Namun ternyata hingga akhir hayat beliau belum sampai mengucapkan dua kalimah
syahadat. Untuk itulah merawat keimanan dan keislaman kita adalah hal yang
sangat penting.
Kedua, salawat dan
salam semoga senantiasa tercurahkan kepada Junjungan Nabi akhiruz zaman
Muhammad Saw. Dengan membaca allahumma shalli ‘ala sayyidina Muhammad wa’ala
‘ali sayyidina Muhammad. Semoga kita senantiasa dicatat sebagai umat beliau dan
di akhirat nanti kita berharap syafaat atau pertolongan dari beliau. Amin.
Lalu bagaimana
agar kita diakui sebagai umat Nabi? Masih ingat dikala muda. Orang yang sedang
kasmaran pastilah akan menyebut kekasihnya. Semakin banyak menyebut namanya
maka itulah bentuk semakin cinta. Begitu juga dengan mencintai Kanjeng Nabi.

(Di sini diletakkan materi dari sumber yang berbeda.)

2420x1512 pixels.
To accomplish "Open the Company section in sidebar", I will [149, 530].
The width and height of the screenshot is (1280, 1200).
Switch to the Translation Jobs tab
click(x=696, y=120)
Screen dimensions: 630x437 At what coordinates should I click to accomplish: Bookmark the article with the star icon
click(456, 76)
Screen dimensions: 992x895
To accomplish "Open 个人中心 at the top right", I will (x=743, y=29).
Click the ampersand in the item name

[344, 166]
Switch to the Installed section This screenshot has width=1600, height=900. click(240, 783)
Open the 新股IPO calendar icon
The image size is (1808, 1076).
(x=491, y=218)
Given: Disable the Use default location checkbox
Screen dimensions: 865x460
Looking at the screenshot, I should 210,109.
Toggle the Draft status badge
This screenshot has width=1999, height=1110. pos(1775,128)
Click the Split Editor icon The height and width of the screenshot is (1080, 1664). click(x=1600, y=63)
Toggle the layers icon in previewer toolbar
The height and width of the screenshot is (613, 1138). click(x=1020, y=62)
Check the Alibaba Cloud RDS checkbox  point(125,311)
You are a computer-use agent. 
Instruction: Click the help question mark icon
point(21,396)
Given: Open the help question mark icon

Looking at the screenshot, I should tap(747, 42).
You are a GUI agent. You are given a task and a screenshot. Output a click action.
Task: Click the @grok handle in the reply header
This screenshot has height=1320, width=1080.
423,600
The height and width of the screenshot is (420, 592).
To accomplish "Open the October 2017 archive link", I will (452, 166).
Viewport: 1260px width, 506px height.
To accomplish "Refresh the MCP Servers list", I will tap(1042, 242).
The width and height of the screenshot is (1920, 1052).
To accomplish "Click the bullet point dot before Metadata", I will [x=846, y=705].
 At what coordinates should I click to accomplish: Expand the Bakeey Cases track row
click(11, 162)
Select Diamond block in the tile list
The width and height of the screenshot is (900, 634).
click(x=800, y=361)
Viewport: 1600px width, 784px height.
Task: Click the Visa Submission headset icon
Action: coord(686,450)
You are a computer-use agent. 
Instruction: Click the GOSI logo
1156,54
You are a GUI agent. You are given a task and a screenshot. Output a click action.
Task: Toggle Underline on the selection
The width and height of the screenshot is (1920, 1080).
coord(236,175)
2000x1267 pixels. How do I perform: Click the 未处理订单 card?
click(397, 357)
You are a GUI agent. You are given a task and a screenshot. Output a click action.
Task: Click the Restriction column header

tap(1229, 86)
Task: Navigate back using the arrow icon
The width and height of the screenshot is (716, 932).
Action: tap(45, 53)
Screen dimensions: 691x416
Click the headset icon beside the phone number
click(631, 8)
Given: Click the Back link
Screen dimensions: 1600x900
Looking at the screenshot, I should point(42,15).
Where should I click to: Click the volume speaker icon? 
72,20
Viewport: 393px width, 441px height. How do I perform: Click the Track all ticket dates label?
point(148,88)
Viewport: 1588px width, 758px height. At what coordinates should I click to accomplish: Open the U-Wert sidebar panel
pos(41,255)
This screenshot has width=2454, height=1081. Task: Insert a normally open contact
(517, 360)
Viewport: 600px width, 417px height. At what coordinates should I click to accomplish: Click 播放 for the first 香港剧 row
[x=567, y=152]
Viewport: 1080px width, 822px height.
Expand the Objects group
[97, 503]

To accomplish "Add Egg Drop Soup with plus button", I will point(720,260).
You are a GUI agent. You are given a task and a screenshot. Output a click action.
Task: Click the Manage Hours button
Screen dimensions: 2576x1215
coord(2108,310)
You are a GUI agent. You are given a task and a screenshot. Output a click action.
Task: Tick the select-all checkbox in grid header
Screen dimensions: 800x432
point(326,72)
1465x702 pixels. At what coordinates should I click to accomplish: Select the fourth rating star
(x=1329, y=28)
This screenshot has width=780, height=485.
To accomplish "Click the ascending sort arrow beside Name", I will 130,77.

Jangan mengatakan cinta kalau menyebutnya saja tidak pernah.
Lalu bagaimana?
Kita dianjurkan untuk sering membaca salawat nabi. Diusahakan minimal 100 kali.
Tidak harus membaca salawat yang panjang. Bisa cukup dengan hanya membaca
shallahu ‘ala Muhammad, allahumma shalli ‘ala sayyidina Muhammad. Bisa sambil
berjalan ke masjid, berangkat bekerja, sambil tidur, saat santai. Tentunya selain
di toilet. Tidak lupa juga untuk berusaha melaksanakan sunah-sunah Nabi.
Bapak-bapak
sekalian yang saya hormati
Ada hadith nabi
yang berbunyi kullu mauludin yuladu ‘alal fithrah. Hatta faabawahu
yuhawwidanihi, auyumajjisanihi, auyunassiranihi. Kurang lebih seperti itu. Yang
artinya insyaallah bahwa setiap anak yang dilahirkan dalam keadaan suci. Hingga
orang tuanyalah yang mengajaknya beragama Yahudi, Majusi atau Nasrani.
Bisa diambil
pemahaman bahwa di agama kita tidak ada yang namanya dosa warisan. Anak yang
lahir berupa janin merah ya suci. Bila orang tuanya salah maka dosa ditanggung
orang tuanya. Anak tidak terbebani dosa sama sekali.
Oleh karena masih
suci laksana kertas putih tanpa kotoran sama sekali. Maka tergantung orang
tuanyalah yang menjadikan dia beragama Yahudi, Majusi atau juga Nasrani. Disini
tugas orang tua tidak ringan karena menyangkut keyakinan agama anak. Ditangan
orang tualah hitam putih agama anak. Oleh karena menyangkut agama maka kita
berharap anak akan sesuai dengan agama orang tua.
Fithrah ada juga
yang memaknai dengan potensi. Ini dikandung maksud bahwa anak mempunyai potensi
masing-masing. Bisa jadi berbeda dengan saudara kandungnya. Bahkan anak
kembarpun mempunyai potensi berbeda. Melihat hal ini sebagai orang tua dalam
mendidik anak mengarahkan potensi tersebut pada jalurnya. Sudah tidak waktunya
bila anak dipaksa mengikuti kemauan pendidikan seperti orang tuanya. Orang tua
menyediakan sarana sedang anak yang menjalaninya sesuai potensi masing-masing.
Lalu caranya bagaimana?
Inilah yang penting. Menjadi hak anak untuk mendapatkan pendidikan terbaik.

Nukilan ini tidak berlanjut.